Fix: Chunk source text to 4,000–6,000 tokens before sending to the API. Implement token budgeting with hard limits. Cache responses for identical source hashes to avoid redundant API calls.
Production Bundle
Action Checklist
Decision Matrix
| Scenario | Recommended Approach | Why | Cost Impact |
|---|
| High-volume technical reading (10+ articles/week) | AI-Assisted + Staging Review | Manual atomization becomes unsustainable; AI handles scaffolding, human validates | ~$0.003/article |
| Deep academic research (complex, nuanced sources) | Manual Extraction + AI Summarization | Requires precise contextual capture; AI used only for initial concept mapping | $0.00 + human time |
| Rapid prototyping / Dev notes | AI-Assisted + Direct Import | Speed prioritized over precision; notes are disposable or quickly iterated | ~$0.003/article |
| Long-term knowledge base building | Hybrid Curation | Balances scalability with quality; AI extracts, human integrates and cross-links | ~$0.003/article + review time |
Configuration Template
// pipeline.config.ts
export const PIPELINE_CONFIG = {
model: 'claude-3-5-sonnet-20241022',
maxTokens: 4096,
temperature: 0.2, // Low temperature for deterministic extraction
systemPrompt: `You are a knowledge extraction engine. Extract 3-7 atomic concepts.

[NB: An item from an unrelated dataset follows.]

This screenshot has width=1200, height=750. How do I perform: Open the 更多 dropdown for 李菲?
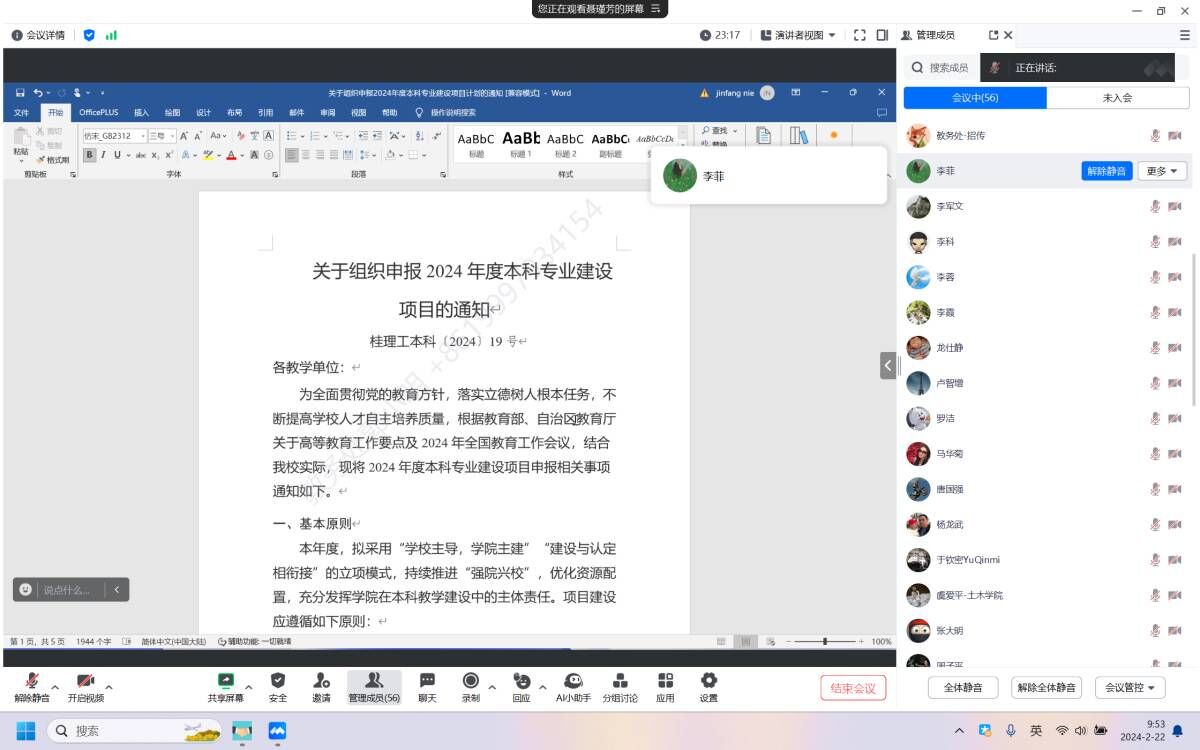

Titles: Wikipedia-style noun phrases.
Body: Original phrasing, self-contained, include scope/limitations.
Links: [[wikilinks]] between batch concepts only.
Output: Valid JSON. No markdown formatting in JSON values.`,
stagingDir: './vault/staging',
activeDir: './vault/active',
validationRules: {
requireSourceCitation: true,
maxConcepts: 7,
minConcepts: 3,
enforceInternalLinks: true
}
};
Quick Start Guide
- Install Dependencies: Run
npm install @anthropic-ai/sdk and ensure Node.js 18+ is available.
- Set Environment Variable: Export your Anthropic API key:
export ANTHROPIC_API_KEY="sk-ant-..."
- Prepare Source: Place a markdown or text file in
./sources/ and update the file path in the usage example.
- Execute Pipeline: Run
ts-node pipeline.ts. The script will extract concepts, generate JSON, parse it, and write .md files to ./vault/inbox/.
- Review & Integrate: Open the staging directory, verify note accuracy, adjust phrasing if needed, and move validated files to your active vault directory. Run your wikilink validator to ensure cross-references resolve.
This pipeline transforms knowledge ingestion from a linear time sink into a scalable, review-driven workflow. The AI handles the mechanical translation; you retain control over accuracy, integration, and long-term structure.